● Extrait fourni
---*---

Ophélie Dorgans : Nous nous sommes rencontrés au stage d’interprétation qu’organise Futura juste avant le festival puis revus les années suivantes puisque la formation court sur deux voire trois ans et nous sommes devenus amis. L’idée de former un groupe s’est peu à peu dessinée, D’une manière générale, je recherche le travail collaboratif, celui qui génère des échanges et un partage. Je sais qu’il est parfois difficile pour certains d’accepter de mettre leurs idées voire leurs sons en commun. Mais j’aime braver les difficultés ! Je voudrais d’ailleurs aborder le sujet plus en profondeur avec le groupe lors de notre prochaine résidence en Ariège.
MT : Quatre garçons et quatre filles : la stricte parité ! Statistiquement, les compositrices sont plus nombreuses dans le domaine des arts sonores que dans celui de la musique écrite. Quel est ton sentiment là-dessus ?
OD: En effet, je me rends compte que beaucoup de femmes viennent des arts performatifs où elles se mettent en scène et appréhendent la matière sonore comme une sculpture. J’ai fait moi-même beaucoup d’installations sonores où je peux travailler mes textures et la dimension de l’espace qui me fascine. On se sent libre de mener son projet et de laisser courir son imagination. C’est sans doute cet aspect des choses qui nous détermine dans cette voie.
Autre collaboration, à deux têtes cette fois et toujours en création, La lumière était tombée malade de Paul Ramage et Alvise Sinivia est une pièce immersive au temps long et lisse qui explore l’espace et ses profondeurs abyssales. Côté création toujours, Tombeau d’un Physicien Nucléaire (alias Henrico Ferni) du jeune Lucien Basdevant (encore en formation) est une pièce superbement conduite et finement articulée jouant sur le dialogue/passage entre sons instrumentaux enregistrés et abstraction du matériau électroacoustique.
Dans le même concert, les créations de deux membres du collectif Acousmaki, Filiation d’Anne Foucher et L’inattendu de Geoffroy Montel retiennent également toute notre attention. Sans oublier les fidèles du festival qui enrichissent chaque année le répertoire électroacoustique d’une œuvre nouvelle : celles de Frédéric Kahn, au titre ouvertement rebelle, Métastable dialogue sur la gravité, de Philippe Leguerinel, Mariposa, qui fait danser les couleurs et virevolter la matière (avec légèreté), de Tomonari Higaki (Prélude acousmatique) et Eric Broitmann, Used, une pièce qui joue sur la notion d’écart et charrie un matériau hétérogène issu des « rusches » (prises de sons mis au rebut) du compositeur.
Nos modèles féminins
Elles appartiennent à une génération qui a le plus souvent dû braver la tendance machiste des dernières décennies pour imposer leur travail et réaliser leur projet. Plus nombreuses que dans le domaine de la musique écrite, ces compositrices en électroacoustique, souvent pédagogues, font figure de modèles pour les jeunes créateur.trice.s d’aujourd’hui.

---*---

● Données fournies
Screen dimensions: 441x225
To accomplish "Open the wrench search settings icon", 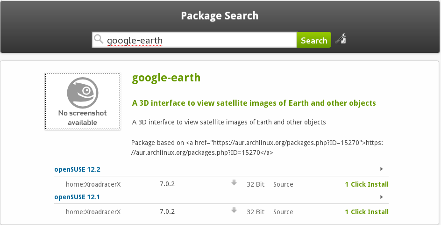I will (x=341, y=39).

---*---

● Consigne écrite 1
Selon l'extrait sur le festival électroacoustique, à quelle occasion Ophélie Dorgans souhaite-t-elle approfondir avec le groupe la question du travail collaboratif ?
● Consigne écrite 2
Poursuivez l'extrait sur le festival électroacoustique en reprenant après sa dernière phrase.

● Réponse rédigée 1
Lors de la prochaine résidence du groupe en Ariège.

● Réponse rédigée 2
Contretemps d’Agnès Poisson est une composition autobiographique relatant une expérience sonore inédite, celle des sons entendus sous anesthésie par la compositrice après une intervention chirurgicale particulièrement douloureuse. Ils constituent le matériau de base de cette nouvelle œuvre aussi attachante que pleine d’inattendus. De Laurence Bouckaert, A man in his world est une commande de la compagnie Motus avec le soutien de la SACEM, une œuvre phare de cette édition qui aura marqué les oreilles autant que les esprits par l’envergure de son projet (certes loin de la légèreté) et le soin de sa réalisation, à travers la richesse des textures élaborées et la profondeur du récit. Le texte entendu, extrait de « Machines nécrologiques » de Philippe Baudoin, s’inscrit par intermittence sur le flux sonore superbement conduit. À l’affiche également, l’Argentine Elsa Justel (Déjà vu), Emilie Mousset (Ritournelle #1 La légèreté) et Marcelle Deschenes (Le Bruit des ailes), pionnière de l’école canadienne.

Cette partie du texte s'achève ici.